The gospel has a beautiful way of ruining my life in the best way possible, even amidst my groaning and griping and general grouchiness. I have never felt so stripped of any general responsibility for a successful mission trip (the pretentious Christian in me fights including the very word “mission”, because it can carry connotations so estranged from the story of Christ that it repulses me. Is “pretentious Christian” an oxymoron?).

 I remember when I was younger I was always told that God uses those least capable but most available. I don’t think I have ever quite understood that until this past week, and I don’t think I have ever felt so palpably the hand of God at work in my own life. When I sowed, I sowed resentfully. When I plowed, I plowed with a diminished sense of purpose. But God saw, in His goodness, a way to grow my feeble, failing seed. Around my aggravation and discontent, His instructions regarding the work of the Church caused hope to blossom in the lives of the people I worked with in Alabama this past week.

How else can I explain what I have learned than as the handiwork of God? When a black boy asks a white girl in my youth group what color she is while they play together, what else can my response be but gratitude for the Love we have all been shown?

 It is not the sentimental, capitalistic, American, machine-gun toting Jesus who captivates me. It is the homeless Jesus, the stateless Jesus, the barrier-destroying, prostitute-and-tax-collector hugging, peace-loving Jesus.

It is only by reading and learning and living and imitating the gospel that the power and presence of God is made manifest in our personal lives. That God is a lover of relationships is evidence of His enchantment with human interaction as a means to communicate His presence. How wonderful a God we could discover if only we would learn to live uncomfortably in a casual, complacent world, and enter into the sufferings and joys of others.

I find myself fighting daily battles with my own selfishness and rejection of this idea. Paying lip service to this idea and really knowing what it is to live sacrificially are two completely different things. I love what Stanley Hauerwas says about his faith, though – that it is by writing that he learns to believe, and that only by articulating his thoughts is he capable of cultivating an understanding of the divine. I’d like to think the same thing of myself, or rather know that it’s okay for this to also be true of myself. Faith does not come naturally for me as it does for some, and the divorce of doctrine from direction only intensifies my confusion.

I feel like I should apologize for spouting so many personal things online, especially when I consider that many people who read this may be uncomfortable with organized faith or religious persuasions in general.

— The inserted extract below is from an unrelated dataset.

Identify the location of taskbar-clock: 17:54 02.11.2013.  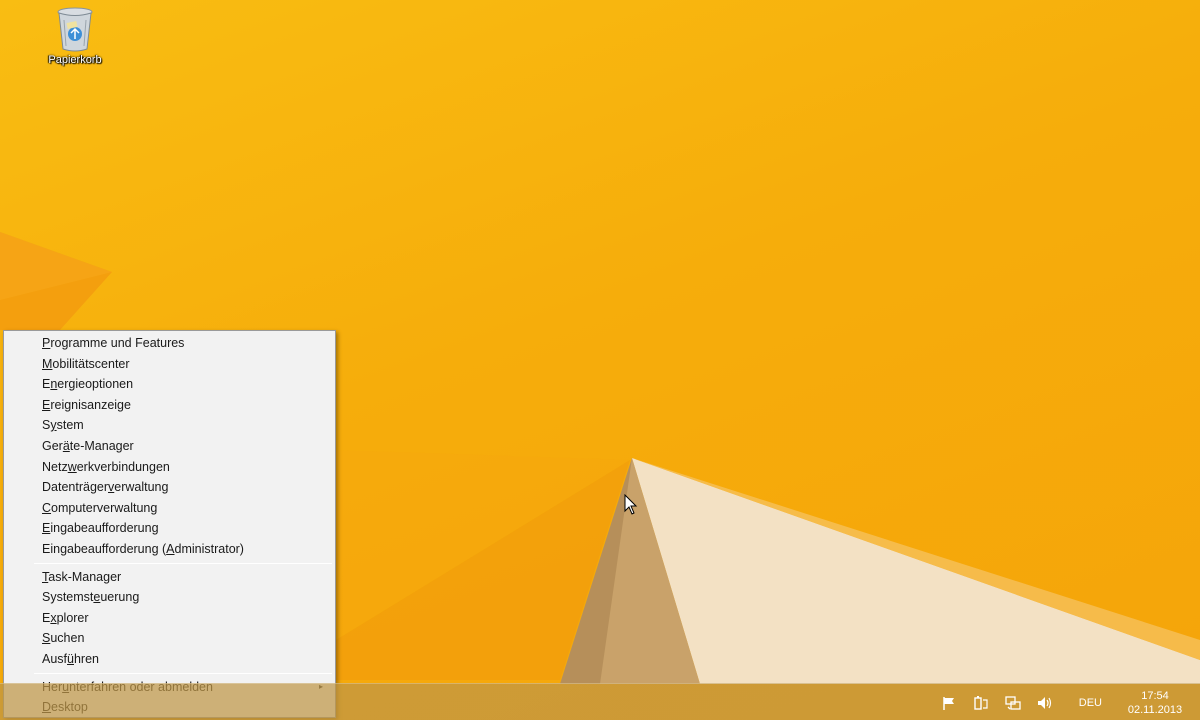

But I have to trust that, given that this is a sort of on-line journal, it’s okay for me to make some of my private thoughts public. If I have offended anyone I am deeply apologetic – not for what I believe, but rather for whatever I have said that has made my faith out to be something that it is not.

I have to get some sleep – I begin working for Cliff tomorrow morning. Much love and peace, and a restful night’s sleep to all.